→ **TASK DESCRIPTION**
Where the data below has the string "chevron", return the whole line.

→ **MATERIAL FOR THIS EXERCISE**

────────────────

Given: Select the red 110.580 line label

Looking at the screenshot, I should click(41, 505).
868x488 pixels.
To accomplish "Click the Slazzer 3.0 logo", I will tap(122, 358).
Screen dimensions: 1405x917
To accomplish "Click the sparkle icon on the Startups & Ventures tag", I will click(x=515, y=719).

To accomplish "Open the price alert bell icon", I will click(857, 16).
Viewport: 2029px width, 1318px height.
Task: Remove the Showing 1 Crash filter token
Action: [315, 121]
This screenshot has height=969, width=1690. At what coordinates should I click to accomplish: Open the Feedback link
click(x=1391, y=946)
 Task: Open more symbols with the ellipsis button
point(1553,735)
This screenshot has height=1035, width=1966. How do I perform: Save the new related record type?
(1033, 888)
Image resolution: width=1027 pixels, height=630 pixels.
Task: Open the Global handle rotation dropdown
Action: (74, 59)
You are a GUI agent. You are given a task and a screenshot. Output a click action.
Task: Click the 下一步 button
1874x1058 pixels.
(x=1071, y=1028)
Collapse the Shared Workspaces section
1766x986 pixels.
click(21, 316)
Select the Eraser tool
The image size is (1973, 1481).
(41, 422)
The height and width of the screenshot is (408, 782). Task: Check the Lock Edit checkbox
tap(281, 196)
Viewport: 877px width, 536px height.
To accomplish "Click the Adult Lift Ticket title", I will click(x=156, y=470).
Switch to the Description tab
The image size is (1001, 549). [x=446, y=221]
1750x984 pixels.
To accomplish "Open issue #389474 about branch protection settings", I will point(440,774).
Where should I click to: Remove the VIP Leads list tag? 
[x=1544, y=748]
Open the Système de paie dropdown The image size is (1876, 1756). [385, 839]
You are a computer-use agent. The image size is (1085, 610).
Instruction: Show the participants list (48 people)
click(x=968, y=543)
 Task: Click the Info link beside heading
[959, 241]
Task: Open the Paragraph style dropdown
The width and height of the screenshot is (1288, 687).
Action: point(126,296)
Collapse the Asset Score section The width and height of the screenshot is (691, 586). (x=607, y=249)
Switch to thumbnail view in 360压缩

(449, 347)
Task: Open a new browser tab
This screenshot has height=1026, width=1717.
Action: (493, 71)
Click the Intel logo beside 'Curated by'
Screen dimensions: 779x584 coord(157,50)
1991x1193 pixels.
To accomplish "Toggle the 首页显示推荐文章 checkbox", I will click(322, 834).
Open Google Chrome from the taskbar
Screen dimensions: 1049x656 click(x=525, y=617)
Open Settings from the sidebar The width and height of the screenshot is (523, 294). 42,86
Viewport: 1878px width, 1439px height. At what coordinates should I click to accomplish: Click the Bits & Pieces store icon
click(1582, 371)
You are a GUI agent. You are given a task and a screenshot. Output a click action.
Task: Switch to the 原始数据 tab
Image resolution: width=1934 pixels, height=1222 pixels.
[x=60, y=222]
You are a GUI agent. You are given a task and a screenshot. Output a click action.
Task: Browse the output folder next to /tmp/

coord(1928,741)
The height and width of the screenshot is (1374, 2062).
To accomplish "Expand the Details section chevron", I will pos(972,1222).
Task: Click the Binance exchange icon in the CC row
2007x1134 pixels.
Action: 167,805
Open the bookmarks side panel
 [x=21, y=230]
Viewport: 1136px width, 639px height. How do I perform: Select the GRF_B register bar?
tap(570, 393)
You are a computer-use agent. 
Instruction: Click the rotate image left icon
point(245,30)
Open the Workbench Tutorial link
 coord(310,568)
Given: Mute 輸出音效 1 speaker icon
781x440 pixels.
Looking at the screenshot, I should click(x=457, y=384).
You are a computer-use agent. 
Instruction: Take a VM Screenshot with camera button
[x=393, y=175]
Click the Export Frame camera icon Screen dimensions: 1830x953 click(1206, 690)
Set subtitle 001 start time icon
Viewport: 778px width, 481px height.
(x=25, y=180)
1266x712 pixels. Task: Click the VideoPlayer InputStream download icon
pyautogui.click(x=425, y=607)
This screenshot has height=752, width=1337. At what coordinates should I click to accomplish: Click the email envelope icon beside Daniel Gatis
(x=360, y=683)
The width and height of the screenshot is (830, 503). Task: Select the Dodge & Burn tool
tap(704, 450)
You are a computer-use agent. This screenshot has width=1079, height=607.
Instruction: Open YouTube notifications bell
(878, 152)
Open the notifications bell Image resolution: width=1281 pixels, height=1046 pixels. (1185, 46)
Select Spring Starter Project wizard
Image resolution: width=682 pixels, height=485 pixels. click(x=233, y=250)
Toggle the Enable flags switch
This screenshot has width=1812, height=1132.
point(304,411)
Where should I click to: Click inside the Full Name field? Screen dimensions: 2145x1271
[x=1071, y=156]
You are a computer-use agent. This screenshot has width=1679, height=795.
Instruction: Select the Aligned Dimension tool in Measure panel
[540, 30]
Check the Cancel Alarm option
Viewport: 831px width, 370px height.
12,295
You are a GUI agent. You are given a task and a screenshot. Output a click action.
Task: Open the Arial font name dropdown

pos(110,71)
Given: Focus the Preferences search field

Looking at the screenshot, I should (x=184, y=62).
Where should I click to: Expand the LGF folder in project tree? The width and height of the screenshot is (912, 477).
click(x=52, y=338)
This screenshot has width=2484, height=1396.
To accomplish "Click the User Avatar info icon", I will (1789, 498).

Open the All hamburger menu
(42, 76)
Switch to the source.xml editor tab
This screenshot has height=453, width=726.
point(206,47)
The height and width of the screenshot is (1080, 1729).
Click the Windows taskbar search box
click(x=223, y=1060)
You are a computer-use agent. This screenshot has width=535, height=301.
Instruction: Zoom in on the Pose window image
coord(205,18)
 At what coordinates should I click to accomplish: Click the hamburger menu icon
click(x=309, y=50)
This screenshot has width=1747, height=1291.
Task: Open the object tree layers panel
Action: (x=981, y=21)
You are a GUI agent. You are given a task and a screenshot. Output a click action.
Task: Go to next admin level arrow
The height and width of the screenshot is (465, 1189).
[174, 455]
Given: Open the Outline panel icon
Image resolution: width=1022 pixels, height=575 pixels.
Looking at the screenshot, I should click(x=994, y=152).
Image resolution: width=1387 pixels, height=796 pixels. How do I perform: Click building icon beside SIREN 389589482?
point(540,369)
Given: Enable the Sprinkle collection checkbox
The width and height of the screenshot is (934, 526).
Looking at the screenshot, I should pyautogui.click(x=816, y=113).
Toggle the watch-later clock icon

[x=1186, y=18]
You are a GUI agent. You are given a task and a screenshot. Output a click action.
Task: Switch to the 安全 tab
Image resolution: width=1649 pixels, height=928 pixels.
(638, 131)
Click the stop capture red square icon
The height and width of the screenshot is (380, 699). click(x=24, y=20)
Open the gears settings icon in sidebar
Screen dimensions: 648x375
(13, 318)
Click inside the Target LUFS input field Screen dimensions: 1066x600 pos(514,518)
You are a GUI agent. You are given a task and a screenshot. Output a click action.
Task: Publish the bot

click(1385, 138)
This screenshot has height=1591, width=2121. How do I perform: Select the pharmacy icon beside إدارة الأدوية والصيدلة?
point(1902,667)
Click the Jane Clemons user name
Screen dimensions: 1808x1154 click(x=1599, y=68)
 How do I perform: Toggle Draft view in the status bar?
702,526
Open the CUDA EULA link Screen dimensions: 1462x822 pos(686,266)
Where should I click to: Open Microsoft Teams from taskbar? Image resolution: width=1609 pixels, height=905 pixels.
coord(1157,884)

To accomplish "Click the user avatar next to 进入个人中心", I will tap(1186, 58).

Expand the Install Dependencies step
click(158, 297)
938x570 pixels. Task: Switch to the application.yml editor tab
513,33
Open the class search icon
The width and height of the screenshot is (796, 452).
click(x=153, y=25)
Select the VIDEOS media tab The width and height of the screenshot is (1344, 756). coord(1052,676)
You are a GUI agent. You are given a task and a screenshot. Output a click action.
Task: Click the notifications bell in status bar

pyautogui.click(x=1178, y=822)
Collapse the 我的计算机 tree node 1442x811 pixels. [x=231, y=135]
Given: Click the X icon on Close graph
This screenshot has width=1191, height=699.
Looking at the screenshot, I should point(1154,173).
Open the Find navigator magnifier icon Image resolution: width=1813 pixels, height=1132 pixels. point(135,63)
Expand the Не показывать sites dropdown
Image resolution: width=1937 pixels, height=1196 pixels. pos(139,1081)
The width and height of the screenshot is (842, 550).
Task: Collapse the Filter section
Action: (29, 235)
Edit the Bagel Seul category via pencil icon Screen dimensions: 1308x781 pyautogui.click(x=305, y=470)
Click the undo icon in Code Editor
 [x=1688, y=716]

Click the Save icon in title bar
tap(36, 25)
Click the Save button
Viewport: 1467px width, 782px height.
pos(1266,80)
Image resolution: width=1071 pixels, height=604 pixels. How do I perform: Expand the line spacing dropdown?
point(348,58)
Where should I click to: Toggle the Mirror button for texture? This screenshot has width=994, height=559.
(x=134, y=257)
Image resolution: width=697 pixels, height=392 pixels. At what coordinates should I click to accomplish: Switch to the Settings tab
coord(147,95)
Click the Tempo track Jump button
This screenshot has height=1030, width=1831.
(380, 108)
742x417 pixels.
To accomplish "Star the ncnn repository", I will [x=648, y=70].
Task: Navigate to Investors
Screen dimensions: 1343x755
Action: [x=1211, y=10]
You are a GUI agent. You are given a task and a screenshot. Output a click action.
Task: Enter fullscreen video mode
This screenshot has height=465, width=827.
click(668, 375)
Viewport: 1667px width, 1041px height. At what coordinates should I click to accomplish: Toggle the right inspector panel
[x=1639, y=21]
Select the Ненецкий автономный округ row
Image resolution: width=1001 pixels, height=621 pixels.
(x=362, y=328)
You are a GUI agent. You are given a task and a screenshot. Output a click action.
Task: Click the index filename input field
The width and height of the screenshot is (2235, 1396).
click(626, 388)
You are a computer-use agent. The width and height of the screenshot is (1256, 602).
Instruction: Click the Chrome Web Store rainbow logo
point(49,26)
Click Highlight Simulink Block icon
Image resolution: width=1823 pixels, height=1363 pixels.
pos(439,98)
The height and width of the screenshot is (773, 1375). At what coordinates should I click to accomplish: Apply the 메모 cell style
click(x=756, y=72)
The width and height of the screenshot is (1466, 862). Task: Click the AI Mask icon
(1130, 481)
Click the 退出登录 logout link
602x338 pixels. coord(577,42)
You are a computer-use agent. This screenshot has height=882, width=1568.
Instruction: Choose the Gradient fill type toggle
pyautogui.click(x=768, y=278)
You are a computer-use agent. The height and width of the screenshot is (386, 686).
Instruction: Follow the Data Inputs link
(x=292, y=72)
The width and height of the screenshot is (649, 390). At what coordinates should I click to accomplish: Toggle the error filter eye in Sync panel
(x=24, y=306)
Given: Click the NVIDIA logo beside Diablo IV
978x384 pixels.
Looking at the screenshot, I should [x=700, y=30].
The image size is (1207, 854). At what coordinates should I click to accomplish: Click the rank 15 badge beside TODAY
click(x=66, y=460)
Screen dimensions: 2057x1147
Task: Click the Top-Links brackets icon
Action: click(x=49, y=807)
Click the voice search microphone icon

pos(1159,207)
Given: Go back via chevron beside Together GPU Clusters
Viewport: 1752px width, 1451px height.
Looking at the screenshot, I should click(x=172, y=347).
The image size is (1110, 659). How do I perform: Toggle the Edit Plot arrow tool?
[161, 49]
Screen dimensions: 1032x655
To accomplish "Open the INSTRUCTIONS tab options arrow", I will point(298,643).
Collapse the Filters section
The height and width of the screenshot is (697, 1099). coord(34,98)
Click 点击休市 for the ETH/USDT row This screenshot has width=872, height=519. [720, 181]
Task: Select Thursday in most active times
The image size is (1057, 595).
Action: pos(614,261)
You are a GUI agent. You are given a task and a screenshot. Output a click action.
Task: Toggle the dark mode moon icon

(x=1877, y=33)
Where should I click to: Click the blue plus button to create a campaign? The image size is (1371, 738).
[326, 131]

────────────────

→ **WRITTEN REPLY**
To accomplish "Expand the Details section chevron", I will pos(972,1222).
Given: Go back via chevron beside Together GPU Clusters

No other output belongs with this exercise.